● Collected data
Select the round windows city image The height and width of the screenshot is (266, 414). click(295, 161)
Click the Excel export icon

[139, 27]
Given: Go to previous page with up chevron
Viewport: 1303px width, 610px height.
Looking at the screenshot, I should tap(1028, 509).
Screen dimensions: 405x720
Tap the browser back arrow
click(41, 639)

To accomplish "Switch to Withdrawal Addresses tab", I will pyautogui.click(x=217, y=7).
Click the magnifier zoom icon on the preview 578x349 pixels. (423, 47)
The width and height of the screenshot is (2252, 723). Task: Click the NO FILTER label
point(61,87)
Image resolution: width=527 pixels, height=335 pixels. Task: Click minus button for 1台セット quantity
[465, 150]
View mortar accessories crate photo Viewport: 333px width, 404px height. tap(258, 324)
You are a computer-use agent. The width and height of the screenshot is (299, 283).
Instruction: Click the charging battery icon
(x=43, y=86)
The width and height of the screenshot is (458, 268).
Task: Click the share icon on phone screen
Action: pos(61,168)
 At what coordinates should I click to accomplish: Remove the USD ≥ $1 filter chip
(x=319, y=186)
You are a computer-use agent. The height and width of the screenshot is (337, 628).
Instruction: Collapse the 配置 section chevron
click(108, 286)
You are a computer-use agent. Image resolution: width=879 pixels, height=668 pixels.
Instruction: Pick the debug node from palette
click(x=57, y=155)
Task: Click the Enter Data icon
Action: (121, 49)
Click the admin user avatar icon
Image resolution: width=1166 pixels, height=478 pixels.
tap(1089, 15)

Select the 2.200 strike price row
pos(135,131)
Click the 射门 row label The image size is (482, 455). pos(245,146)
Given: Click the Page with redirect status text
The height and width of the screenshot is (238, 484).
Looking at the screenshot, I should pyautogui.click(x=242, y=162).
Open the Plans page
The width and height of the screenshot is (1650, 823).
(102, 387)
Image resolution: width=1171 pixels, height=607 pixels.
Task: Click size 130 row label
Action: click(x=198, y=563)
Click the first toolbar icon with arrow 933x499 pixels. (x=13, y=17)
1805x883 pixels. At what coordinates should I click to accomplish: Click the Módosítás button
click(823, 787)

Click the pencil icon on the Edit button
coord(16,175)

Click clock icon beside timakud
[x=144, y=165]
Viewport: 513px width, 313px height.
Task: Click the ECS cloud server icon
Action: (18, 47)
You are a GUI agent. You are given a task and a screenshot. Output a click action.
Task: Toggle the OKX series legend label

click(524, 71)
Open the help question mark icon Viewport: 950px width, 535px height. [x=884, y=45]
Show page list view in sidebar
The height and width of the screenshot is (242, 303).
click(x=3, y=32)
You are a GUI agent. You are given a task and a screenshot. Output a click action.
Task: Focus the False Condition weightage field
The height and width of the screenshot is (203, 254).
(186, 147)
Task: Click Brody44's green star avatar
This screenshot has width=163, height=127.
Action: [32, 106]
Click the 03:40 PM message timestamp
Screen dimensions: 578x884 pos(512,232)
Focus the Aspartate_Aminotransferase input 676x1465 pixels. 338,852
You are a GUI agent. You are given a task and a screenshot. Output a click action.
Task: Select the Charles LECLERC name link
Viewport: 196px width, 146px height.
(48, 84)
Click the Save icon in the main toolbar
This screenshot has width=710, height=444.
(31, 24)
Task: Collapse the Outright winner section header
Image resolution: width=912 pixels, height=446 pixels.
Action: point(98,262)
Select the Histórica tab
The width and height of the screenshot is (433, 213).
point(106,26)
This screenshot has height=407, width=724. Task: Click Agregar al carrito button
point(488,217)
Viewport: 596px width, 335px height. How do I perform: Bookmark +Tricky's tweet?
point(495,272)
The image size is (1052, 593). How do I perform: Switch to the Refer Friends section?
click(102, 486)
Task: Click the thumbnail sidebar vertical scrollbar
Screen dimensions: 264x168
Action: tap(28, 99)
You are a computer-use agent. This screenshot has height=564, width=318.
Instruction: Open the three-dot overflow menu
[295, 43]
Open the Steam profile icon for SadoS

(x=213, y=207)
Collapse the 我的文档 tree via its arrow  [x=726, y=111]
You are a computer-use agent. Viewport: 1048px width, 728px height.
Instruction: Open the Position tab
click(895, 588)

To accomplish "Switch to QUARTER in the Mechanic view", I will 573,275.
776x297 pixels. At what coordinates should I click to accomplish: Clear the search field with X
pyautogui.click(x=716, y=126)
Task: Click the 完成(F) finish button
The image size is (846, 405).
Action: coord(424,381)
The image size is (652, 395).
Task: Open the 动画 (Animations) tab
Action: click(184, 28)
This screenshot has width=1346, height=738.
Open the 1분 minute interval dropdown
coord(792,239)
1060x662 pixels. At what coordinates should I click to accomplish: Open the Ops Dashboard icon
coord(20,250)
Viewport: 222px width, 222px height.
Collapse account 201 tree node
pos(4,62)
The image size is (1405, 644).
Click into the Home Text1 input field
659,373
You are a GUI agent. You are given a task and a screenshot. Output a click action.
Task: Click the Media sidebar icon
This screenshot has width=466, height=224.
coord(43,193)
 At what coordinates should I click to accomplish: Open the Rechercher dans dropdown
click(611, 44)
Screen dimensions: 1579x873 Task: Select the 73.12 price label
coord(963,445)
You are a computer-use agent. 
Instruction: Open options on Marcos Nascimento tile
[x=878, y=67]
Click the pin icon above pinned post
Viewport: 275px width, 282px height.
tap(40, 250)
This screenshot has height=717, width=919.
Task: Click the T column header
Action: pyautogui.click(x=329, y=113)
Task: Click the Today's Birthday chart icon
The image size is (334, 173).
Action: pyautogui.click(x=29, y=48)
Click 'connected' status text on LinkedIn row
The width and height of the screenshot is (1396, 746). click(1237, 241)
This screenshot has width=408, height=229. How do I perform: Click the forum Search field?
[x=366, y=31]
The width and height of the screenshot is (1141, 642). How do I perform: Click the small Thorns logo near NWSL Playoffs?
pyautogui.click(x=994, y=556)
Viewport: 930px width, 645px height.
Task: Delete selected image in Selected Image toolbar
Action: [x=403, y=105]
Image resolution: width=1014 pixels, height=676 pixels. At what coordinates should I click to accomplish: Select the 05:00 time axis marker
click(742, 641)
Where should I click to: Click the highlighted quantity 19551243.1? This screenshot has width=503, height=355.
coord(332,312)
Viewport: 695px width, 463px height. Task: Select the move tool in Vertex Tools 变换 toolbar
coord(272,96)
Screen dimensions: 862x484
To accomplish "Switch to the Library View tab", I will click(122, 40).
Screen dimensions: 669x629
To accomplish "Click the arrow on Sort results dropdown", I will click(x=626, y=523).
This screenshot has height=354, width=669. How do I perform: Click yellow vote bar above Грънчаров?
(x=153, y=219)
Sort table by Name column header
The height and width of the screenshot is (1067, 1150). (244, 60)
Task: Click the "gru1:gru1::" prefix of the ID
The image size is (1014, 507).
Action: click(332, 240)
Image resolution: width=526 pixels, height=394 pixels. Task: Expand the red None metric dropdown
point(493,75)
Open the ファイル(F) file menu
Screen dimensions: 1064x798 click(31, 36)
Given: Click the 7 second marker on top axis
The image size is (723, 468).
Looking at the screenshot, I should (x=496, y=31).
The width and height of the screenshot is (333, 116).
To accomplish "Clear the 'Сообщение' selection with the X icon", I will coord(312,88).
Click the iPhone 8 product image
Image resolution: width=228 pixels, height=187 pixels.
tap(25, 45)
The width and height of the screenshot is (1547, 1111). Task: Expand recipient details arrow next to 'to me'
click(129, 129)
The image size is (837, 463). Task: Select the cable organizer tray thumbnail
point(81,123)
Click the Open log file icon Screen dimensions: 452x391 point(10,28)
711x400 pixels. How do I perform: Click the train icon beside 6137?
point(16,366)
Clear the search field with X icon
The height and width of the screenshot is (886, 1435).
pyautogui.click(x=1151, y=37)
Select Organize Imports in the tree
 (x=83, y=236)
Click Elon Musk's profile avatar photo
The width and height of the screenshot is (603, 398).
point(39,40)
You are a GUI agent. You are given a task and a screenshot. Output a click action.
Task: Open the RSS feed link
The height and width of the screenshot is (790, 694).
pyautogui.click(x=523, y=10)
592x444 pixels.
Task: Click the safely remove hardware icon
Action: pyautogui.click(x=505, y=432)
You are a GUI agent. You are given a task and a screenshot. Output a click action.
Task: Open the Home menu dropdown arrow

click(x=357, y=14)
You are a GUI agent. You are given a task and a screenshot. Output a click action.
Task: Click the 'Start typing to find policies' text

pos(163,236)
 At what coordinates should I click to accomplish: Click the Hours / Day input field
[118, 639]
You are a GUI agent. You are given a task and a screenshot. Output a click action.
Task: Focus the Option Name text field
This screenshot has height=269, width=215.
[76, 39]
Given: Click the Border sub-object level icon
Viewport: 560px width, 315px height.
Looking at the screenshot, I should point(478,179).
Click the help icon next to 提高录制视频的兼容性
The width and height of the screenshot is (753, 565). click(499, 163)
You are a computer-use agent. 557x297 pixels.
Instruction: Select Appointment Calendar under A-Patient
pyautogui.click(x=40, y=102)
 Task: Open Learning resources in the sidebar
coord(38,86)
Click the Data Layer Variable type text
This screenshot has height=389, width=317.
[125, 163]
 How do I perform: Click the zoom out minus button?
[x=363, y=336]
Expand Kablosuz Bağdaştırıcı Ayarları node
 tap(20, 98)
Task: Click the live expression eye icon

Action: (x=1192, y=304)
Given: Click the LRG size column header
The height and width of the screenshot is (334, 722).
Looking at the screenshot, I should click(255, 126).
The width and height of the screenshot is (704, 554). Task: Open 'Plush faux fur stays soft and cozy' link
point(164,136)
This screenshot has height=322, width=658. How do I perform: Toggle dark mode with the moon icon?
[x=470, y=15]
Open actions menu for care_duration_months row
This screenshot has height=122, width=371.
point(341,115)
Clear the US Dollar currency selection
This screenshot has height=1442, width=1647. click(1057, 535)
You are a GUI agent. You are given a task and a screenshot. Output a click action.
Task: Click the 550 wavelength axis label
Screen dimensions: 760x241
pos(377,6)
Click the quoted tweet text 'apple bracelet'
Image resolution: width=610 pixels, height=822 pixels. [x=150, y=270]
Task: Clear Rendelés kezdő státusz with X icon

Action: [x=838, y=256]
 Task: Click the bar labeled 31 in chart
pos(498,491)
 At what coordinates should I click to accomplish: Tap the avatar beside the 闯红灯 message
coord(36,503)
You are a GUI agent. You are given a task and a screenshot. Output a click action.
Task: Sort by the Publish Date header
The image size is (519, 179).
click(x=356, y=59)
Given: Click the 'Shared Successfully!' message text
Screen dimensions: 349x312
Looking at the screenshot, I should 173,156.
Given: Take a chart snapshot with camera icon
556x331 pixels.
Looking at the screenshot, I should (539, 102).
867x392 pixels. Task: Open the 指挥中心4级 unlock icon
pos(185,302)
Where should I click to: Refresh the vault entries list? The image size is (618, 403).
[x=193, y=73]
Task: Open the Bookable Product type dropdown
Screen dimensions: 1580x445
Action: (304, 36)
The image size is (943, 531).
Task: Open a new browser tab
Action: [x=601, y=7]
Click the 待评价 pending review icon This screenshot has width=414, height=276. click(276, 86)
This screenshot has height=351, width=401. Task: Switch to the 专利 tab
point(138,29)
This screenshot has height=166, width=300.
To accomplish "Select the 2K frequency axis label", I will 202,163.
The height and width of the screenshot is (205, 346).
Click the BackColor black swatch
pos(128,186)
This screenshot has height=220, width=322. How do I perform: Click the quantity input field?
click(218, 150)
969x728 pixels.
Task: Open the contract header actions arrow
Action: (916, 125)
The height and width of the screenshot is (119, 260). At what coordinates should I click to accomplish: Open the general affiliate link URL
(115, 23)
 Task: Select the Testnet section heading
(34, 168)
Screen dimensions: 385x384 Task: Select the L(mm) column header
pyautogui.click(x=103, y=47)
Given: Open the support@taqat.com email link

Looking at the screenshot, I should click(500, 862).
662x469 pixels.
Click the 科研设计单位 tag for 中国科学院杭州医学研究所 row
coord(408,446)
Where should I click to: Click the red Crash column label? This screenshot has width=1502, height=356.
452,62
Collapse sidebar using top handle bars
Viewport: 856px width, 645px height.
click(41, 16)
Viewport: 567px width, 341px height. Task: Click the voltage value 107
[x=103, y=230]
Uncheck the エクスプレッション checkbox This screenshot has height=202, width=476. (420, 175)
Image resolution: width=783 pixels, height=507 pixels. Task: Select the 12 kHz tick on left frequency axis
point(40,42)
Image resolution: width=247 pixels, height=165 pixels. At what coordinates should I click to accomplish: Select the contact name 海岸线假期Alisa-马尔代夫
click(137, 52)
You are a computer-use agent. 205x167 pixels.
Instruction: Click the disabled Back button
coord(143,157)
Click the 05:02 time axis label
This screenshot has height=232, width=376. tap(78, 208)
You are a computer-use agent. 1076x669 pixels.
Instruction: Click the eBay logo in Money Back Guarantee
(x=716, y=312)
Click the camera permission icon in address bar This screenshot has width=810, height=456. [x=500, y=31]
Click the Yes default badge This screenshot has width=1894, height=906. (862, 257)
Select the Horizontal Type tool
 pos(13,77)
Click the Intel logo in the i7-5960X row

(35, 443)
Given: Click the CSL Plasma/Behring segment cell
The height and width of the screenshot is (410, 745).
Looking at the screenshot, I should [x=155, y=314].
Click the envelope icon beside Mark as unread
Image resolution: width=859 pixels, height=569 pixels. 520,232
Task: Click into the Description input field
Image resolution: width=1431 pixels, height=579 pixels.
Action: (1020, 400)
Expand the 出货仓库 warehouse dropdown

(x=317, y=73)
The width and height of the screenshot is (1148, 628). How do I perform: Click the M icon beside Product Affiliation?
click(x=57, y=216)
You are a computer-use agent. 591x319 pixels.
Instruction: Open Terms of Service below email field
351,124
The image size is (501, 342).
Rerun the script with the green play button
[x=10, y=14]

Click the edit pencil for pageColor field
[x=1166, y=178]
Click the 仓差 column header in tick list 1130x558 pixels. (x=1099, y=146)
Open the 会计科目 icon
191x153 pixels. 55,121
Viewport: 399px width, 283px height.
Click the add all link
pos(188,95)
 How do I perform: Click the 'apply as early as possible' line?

● Brief
Your answer should be a single number, namely how many lines of the data above hold "camera".

● Expected answer
2